Mary Trump’s new memoir about her uncle, President Trump, alleges that what she describes as a dysfunctional family — and a psychologically abusive father — “damaged” his worldview.
The book, titled “Too Much and Never Enough: How My Family Created the World’s Most Dangerous Man,” is due to be published next week. Mary Trump, 55, is a trained clinical psychologist and daughter of the president's late older brother, Fred “Freddy” Trump Jr., who died of alcoholism when she was just 16.
The president’s younger brother, Robert Trump, tried to stop the publication of the book, claiming it violates a confidentiality agreement Mary signed years ago. But a judge ruled last week that the book’s publisher, Simon & Schuster, could go ahead with its release, now set for July 14.
An advance copy of the tell-all obtained by Yahoo News includes numerous examples of Trump family trauma — and “twisted behaviors” exhibited by the future president.
A tortured father-son relationship
"In order to understand what brought Donald — and all of us — to this point, we need to start with my grandfather and his own need for recognition,” Mary writes of Fred Trump Sr., the family’s patriarch, “a need that propelled him to encourage Donald’s reckless hyperbole and unearned confidence that hid Donald’s pathological weaknesses and insecurities.”
According to Mary, Fred Trump Sr. routinely mocked her father, and Donald had plenty of time to learn from watching his father “humiliate” his older brother.
“The lesson,” Mary writes, “was that it was wrong to be like Freddy: Fred didn’t respect his oldest son, so neither would Donald.”
Fred, in turn, would manipulate Donald’s desire to please his father, according to Mary.
“Donald was to my grandfather what the border wall has been for Donald: a vanity project funded at the expense of more worthy pursuits,” she writes.
“By limiting Donald’s access to his own feelings and rendering many of them unacceptable, Fred perverted his son’s perception of the world and damaged his ability to live in it,” she continued. “The atmosphere of division my grandfather created in the Trump family is the water in which Donald has always swum, and division continues to benefit him at the expense of everybody else.”
The death of Trump’s older brother
Fred Trump Jr. died of an alcohol-induced heart attack when he was 42. According to the book, he was sent to the hospital alone before he died.

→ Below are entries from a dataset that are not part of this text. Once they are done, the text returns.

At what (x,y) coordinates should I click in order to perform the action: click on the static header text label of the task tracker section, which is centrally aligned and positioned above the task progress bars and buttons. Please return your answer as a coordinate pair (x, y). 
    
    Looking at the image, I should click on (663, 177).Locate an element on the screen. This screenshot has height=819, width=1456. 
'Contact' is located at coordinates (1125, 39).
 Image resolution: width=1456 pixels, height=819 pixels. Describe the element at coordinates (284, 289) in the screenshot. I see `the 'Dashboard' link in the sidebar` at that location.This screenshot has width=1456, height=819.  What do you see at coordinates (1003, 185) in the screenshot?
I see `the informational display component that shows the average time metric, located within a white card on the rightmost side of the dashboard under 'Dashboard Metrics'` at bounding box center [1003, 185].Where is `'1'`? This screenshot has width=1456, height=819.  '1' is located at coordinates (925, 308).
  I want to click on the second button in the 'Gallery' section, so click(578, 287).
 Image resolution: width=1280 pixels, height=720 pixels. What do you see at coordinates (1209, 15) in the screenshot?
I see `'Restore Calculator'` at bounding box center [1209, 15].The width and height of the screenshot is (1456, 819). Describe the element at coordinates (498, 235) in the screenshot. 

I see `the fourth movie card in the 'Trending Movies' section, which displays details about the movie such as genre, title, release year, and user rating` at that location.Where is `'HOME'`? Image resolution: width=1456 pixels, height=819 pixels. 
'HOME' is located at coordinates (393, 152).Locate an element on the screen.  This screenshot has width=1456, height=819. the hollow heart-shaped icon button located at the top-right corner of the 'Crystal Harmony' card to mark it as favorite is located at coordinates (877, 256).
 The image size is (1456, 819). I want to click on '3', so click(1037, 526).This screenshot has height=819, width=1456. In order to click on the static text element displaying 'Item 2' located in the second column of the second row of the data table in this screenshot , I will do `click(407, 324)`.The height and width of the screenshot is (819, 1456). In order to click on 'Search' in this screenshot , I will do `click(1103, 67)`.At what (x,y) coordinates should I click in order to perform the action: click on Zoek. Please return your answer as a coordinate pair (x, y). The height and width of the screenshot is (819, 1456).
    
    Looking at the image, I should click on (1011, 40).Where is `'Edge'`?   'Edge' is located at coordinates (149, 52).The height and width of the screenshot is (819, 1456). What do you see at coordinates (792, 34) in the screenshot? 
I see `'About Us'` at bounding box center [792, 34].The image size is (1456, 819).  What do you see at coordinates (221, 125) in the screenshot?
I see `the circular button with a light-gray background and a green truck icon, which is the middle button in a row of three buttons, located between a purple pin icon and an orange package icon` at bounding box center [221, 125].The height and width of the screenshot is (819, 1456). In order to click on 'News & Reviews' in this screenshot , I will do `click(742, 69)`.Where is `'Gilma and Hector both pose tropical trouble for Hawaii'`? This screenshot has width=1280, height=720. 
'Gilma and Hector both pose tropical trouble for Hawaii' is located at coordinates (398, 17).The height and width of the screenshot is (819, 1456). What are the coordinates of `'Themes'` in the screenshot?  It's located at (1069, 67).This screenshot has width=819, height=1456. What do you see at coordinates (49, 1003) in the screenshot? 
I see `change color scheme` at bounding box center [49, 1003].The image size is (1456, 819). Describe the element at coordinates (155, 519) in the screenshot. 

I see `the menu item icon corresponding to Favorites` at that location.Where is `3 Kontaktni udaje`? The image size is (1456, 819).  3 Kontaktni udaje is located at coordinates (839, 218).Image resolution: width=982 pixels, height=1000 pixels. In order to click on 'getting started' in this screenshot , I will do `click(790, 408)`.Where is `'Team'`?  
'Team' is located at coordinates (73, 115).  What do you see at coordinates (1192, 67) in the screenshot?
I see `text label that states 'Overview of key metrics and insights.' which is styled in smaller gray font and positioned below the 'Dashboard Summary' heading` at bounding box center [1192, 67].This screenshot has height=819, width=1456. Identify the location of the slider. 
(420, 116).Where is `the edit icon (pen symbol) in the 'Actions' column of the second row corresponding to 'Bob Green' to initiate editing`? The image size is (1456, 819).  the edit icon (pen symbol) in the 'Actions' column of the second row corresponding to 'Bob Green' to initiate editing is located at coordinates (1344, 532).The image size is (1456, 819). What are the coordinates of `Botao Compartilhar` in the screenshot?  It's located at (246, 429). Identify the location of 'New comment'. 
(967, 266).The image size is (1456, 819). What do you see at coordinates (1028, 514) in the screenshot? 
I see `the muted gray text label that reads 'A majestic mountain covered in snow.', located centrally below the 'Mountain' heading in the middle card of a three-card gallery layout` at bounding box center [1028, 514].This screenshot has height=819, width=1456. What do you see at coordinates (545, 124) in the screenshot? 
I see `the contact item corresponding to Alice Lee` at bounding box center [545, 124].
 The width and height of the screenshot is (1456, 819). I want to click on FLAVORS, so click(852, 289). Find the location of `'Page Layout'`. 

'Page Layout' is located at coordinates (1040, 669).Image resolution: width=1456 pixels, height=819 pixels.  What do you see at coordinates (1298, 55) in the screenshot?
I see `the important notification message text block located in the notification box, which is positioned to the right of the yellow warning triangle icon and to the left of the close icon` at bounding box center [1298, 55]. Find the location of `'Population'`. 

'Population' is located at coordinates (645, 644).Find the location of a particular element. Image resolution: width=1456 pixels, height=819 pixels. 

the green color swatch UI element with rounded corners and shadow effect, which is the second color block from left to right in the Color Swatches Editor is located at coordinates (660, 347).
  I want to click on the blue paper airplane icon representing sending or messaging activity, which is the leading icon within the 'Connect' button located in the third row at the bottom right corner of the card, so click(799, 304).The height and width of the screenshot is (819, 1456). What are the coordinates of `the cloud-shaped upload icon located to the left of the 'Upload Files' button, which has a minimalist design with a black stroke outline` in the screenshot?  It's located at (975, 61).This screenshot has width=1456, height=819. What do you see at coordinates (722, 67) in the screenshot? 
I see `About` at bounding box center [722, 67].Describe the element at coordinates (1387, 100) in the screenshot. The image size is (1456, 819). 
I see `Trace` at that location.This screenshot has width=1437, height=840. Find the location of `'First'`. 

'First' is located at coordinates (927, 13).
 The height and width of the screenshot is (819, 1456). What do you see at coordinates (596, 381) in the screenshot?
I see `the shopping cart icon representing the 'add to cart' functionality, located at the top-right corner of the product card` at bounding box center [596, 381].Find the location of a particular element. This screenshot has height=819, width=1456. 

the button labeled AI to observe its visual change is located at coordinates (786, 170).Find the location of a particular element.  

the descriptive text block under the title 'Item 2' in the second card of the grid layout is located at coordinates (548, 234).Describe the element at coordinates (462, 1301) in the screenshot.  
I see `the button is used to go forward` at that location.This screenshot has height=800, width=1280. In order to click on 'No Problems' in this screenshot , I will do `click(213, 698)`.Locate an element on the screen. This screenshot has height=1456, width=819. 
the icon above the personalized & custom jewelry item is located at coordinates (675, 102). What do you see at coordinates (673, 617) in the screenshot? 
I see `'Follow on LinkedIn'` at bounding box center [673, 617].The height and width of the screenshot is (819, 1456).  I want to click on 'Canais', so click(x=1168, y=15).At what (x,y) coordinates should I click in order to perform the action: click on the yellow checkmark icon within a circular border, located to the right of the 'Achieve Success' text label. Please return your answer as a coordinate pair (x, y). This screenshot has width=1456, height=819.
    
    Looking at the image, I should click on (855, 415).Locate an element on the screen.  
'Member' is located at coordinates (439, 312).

On the night of his death, she writes, Donald went to see a movie.
To Mary, her father’s death was the culmination of years of abuse.
“Donald, following the lead of my grandfather and with the complicity, silence, and inaction of his siblings, destroyed my father,” she writes.
Cheating on the SATs
Mary claims the president paid someone to take the SAT on his behalf. The high score helped him get into Fordham University and the University of Pennsylvania’s Wharton School, where he has claimed he graduated with the “highest grades possible.”
(Trump’s name, though, is not on the dean’s list that was published by the Daily Pennsylvanian in 1968, the year he graduated.)
In 2019, Michael Cohen, Trump’s longtime fixer, testified to Congress that Trump directed him to “threaten his high school, his colleges and the College Board to never release his grades or SAT scores.”
‘He has no principles. None!’
After he launched his bid for president in 2015, Donald’s sister Maryanne Trump Barry called her brother “a clown” and predicted his presidency “will never happen.” She also mocked him for courting evangelical Christians.
“What the f*** is wrong with them?” Maryanne said, according to Mary’s account. “The only time Donald went to church was when the cameras were there. It’s mind-boggling. But that’s all about his base. He has no principles. None!”
A ‘paean to his own greatness’
Mary Trump recalls Fred Trump Sr.’s funeral in a scene that will sound familiar to anyone who has seen Trump give a speech.
“For the most part, in ways both oblique and direct, the emphasis was on my grandfather’s material success, his ‘killer’ instinct, and his talent for saving a buck,” she writes. “Donald was the only one to deviate from the script. In a cringe-inducing turn, his eulogy devolved into a paean to his own greatness.”
“It was so embarrassing,” she adds, “that Maryanne later told her son not to allow any of her siblings to speak at her funeral.”
The president’s complex ‘pathologies’
In the book, Mary calls her uncle a textbook narcissist, but believes his psychological issues go well beyond that.
“The fact is,” she writes, “Donald’s pathologies are so complex and his behaviors so often inexplicable that coming up with an accurate and comprehensive diagnosis would require a full battery of psychological and neurophysical tests that he’ll never sit for.”
Mary adds: “Donald is today much as he was at three years old: incapable of growing, learning, or evolving, unable to regulate his emotions, moderate his responses, or take in and synthesize information. Donald’s need for affirmation is so great that he doesn’t seem to notice that the largest group of his supporters are people he wouldn’t condescend to be seen with outside of a rally.”
The White House response
The president has not commented publicly on Mary’s book or its allegations.
Kellyanne Conway, counselor to the president, was asked by reporters Tuesday about the forthcoming tell-all.
“Well, he’s not her patient — he’s her uncle,” Conway said. “And I think family matters are family matters.”